Suppose \(u\) is harmonic in the bounded region \(G\) and continuous on its closure. If \(u\) is zero on \(\partial G\) then \(u\) is zero in \(G\text{.}\)
Proof.
By (6.1),
\begin{equation*}
u(z) \ \leq \ \sup_{z \in G} u(z) \ = \ \max_{z \in \partial G}
u(z) \ = \ 0
\end{equation*}
and
\begin{equation*}
u(z) \ \geq \ \inf_{z \in G} u(z) \ = \ \min_{z \in \partial G}
u(z) \ = \ 0 \, \text{,}
\end{equation*}
so \(u\) must be zero in \(G\text{.}\)
Corollary 6.2.6.
Suppose \(u\) and \(v\) are harmonic in the bounded region \(G\) and continuous on its closure. If \(u(z) = v(z)\) for all \(z \in \partial G\) then \(u(z) = v(z)\) for all \(z \in G\text{.}\)
Proof.
\(u-v\) is harmonic in \(G\) (Exercise 6.3.2) and is continuous on the closure \(\overline G\text{,}\) and \(u-v\) is zero on \(\partial G\text{.}\) Now apply Corollary 6.2.5.
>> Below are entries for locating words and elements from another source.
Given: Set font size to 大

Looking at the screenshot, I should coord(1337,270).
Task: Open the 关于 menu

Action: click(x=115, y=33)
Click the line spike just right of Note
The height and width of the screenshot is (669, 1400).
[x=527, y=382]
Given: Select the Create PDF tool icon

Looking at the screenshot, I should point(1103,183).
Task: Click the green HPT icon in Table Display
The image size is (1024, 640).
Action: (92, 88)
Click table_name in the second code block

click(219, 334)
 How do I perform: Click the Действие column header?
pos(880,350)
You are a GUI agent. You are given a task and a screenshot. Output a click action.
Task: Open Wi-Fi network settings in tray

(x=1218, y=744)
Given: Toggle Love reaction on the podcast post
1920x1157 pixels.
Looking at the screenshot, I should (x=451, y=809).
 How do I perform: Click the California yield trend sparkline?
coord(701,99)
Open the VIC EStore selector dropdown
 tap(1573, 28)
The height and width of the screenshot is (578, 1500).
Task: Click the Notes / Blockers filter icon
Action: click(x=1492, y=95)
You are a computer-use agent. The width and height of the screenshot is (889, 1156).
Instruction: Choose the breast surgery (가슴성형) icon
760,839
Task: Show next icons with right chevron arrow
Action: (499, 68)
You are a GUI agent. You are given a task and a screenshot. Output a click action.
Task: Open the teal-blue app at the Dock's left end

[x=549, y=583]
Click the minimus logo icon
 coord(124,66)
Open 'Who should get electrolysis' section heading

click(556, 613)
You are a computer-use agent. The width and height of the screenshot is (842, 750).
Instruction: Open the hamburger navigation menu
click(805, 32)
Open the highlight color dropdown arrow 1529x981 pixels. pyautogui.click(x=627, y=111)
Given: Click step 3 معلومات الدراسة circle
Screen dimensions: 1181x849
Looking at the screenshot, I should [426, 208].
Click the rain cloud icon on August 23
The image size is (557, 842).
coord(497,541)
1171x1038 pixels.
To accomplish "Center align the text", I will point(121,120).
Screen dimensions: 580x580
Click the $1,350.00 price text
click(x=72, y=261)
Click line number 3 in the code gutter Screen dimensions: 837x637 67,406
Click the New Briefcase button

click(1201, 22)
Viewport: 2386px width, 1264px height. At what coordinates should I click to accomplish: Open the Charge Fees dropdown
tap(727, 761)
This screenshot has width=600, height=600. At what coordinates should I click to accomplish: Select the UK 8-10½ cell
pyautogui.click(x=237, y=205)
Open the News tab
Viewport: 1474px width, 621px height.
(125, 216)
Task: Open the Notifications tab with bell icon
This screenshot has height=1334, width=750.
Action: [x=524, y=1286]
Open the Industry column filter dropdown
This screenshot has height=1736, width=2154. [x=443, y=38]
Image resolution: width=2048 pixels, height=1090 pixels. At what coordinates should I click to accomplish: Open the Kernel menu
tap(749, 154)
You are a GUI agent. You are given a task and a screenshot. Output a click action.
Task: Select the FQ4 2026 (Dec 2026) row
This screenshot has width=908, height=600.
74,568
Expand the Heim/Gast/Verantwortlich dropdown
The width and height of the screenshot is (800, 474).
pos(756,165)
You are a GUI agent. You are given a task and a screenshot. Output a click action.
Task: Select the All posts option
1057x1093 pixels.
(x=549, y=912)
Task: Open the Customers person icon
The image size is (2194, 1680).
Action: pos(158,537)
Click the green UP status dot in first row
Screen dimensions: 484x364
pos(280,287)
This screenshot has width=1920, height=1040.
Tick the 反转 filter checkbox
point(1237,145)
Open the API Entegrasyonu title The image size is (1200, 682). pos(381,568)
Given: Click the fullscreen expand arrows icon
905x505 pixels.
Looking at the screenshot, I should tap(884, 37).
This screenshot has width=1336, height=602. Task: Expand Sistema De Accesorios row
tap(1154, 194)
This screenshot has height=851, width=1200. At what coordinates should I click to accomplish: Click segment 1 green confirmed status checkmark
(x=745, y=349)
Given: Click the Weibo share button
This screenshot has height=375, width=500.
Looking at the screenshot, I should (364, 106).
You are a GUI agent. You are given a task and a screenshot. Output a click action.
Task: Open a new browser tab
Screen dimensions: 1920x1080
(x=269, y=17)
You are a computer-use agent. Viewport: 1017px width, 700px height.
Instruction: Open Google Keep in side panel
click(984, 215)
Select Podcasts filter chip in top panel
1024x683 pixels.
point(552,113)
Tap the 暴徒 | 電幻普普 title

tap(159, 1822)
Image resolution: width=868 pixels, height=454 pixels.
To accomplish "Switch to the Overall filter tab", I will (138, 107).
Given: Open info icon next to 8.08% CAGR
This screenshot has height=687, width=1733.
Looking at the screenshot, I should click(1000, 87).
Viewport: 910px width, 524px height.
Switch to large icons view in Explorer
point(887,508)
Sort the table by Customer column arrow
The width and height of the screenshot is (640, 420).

Corollary 6.2.6 says that if a function \(u\) is harmonic in a bounded region \(G\) and is continuous on the closure \(\overline G\) then the values of \(u\) at points in \(G\) are completely determined by the values of \(u\) on the boundary of \(G\text{.}\) We should remark, however, that this result is of a completely theoretical nature: it says nothing about how to extend a continuous function \(u\) given on the boundary of a region to be harmonic in the full region. This problem is called the Dirichlet problem, and it has a solution for all bounded simply-connected regions. If the region is the unit disk and \(u\) is a continuous function on the unit circle, define
2
Named after Johann Peter Gustav Dirichlet (1805–1859).
\begin{align*}
\hat u \! \left( e^{ i \phi } \right) \ \amp := u \! \left( e^{ i \phi } \right) \quad \text{ and } \\
\hat u \! \left( r \, e^{ i \phi } \right) \ \amp := \ \frac{ 1 }{ 2 \pi } \int_0^{ 2 \pi } u \! \left( e^{ i t } \right) P_r(\phi - t) \, \diff{t} \quad \text{ for } \quad r\lt 1\, \text{,}
\end{align*}
where \(P_r(\phi)\) is the Poisson kernel which we introduced in Exercise 4.5.31. Then \(\hat u\) is the desired extension: it is continuous on the closed unit disk, harmonic in the open unit disk, and agrees with \(u\) on the unit circle. In simple cases this solution can be converted to solutions in other regions, using a conformal map to the unit disk. All of this is beyond the scope of this book, though Exercise 6.3.13 gives some indication why the above formula does the trick. At any rate, we remark that Corollary 6.2.6 says that the solution to the Dirichlet problem is unique.